Even at a young age, toddlers’ days are filled with routines from dawn to dusk. If parents work, the children often end up in day-care or day-school where, again, their days are usually routine and scheduled. No wonder kids are glad to be reunited with their parents at the end of the day, when they can play and relax with them, even occasionally playing by themselves. This they may also do, by learning to shut out noise and others (even in group situations), focusing on their own games and play, their own self -expression, imaginative and creative play. Every child needs to left alone from time to time, even when visiting grandparents.
The grandparental temptation may be to do as much as possible with kids–call it ‘tarpaulin neurosis’–something shared with many parents, whereby kids are inundated with learning experiences before their time, so to speak. Parents and grandparents have to remember that kids need to play their own way and be left on their own to do this.
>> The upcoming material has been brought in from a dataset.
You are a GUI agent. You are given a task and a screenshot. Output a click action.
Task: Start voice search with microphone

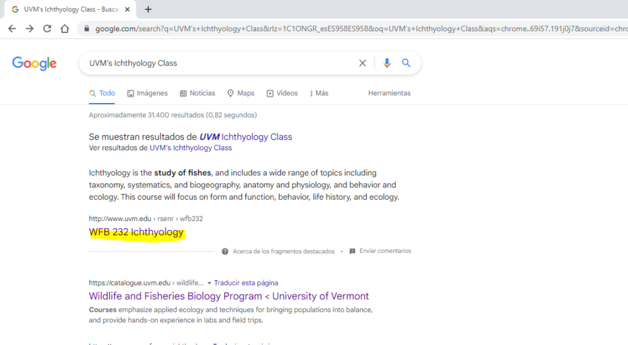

Even the youngest kid will be ticked off at having their playtime or original activity interrupted. In such cases, it is best to wait until the child tires of that sequence before suggesting something else to do.
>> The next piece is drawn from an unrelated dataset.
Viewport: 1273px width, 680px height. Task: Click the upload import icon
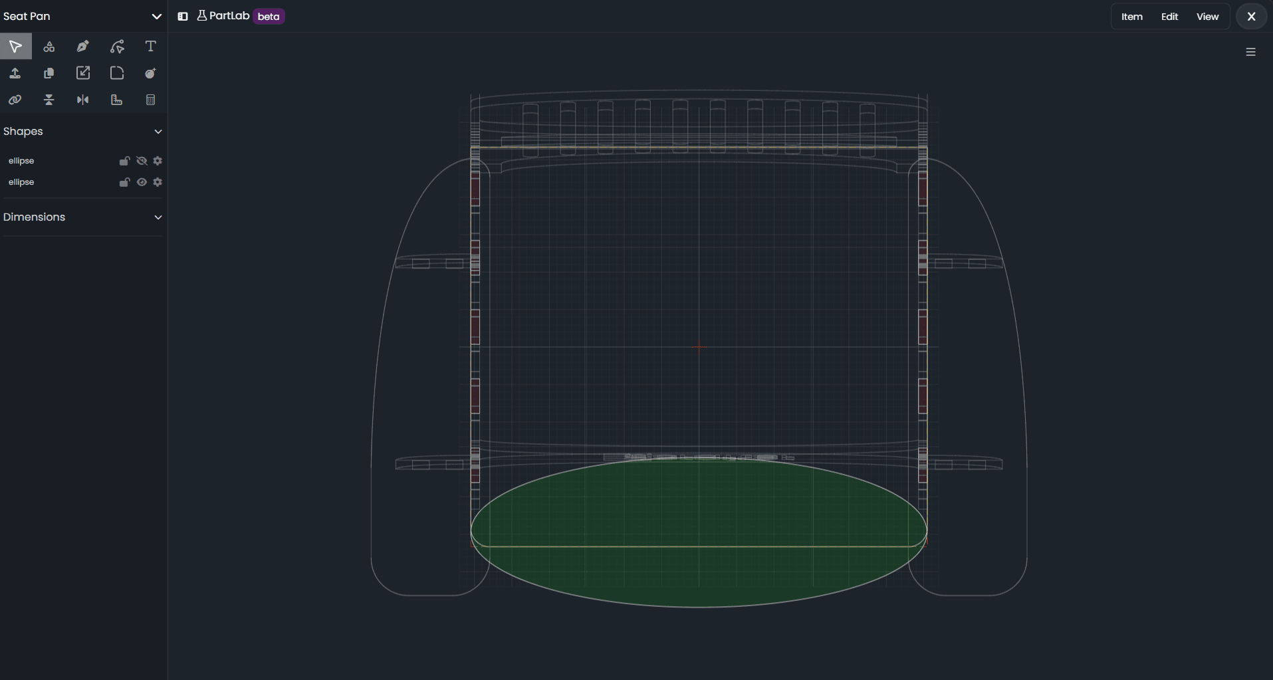coord(15,73)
Both parents and grandparents also need patience to allow room for the child to speak or explore, instead of interrupting or cutting off a child’s talk. Language and its expression are fundamental at this stage. It is always best to let the child complete his or her sentences and thoughts. If there is something an adult doesn’t understand, it will then be necessary to empathize with the child’s immediate context to figure out what he or she is trying to say. it’s the adult who needs to ‘child down’ to the kid’s point of view to see and understand what is being communicated.
There are times to learn and they usually arise naturally when a child is curious about something. Often an adult can make a connection with something else or suggest another or larger perspective on the question or view. The point being that there are teaching moments as they are called in schools, but that these are better occurring freely and naturally rather than imposed by a well-meaning adult. “The readiness is all.”
Yes, it is best to let children play free, especially with their primary imaginations free before “shades of the prison-house close in'” as Wordsworth said in his great poem on childhood: “Ode: Intimations on Immortality”. Kids don’t need screens foisted on them at a young age or deserve rote teaching pushed on them too soon. Far better to wait until they ask adults to read the words accompanying book pictures, or saying words when kids ask to know what they are. This all takes a peculiar kind of benevolent patience and an intuitive understanding of why children should just left to “be”, rather than channeled or ‘helped’ too soon, too early.
Play is important in life. God knows adults need it to help them let go and to have pleasure or simple fun. Too many adults are just plain too serious and this is, unfortunately, something that can get, inadvertently, passed on, osmotically, to children. Far better that you joke with them at a level they can understand and allow them to explore possibilities on their own, and to develop a sense of humor and irony about things that are naturally and truly funny.
Playing with three-year-olds means playing at their level, imagining things at their level, intuiting what they would be interested in and curious about. It means being their friends, sharing time and fun. It means leaving the ordinary stressed-out, unnecessarily complex adult world behind and entering their worlds and for a time, remembering what it was like to be that age, being fully there for them on their terms, not yours. Playing with them means playing for them. Nothing less.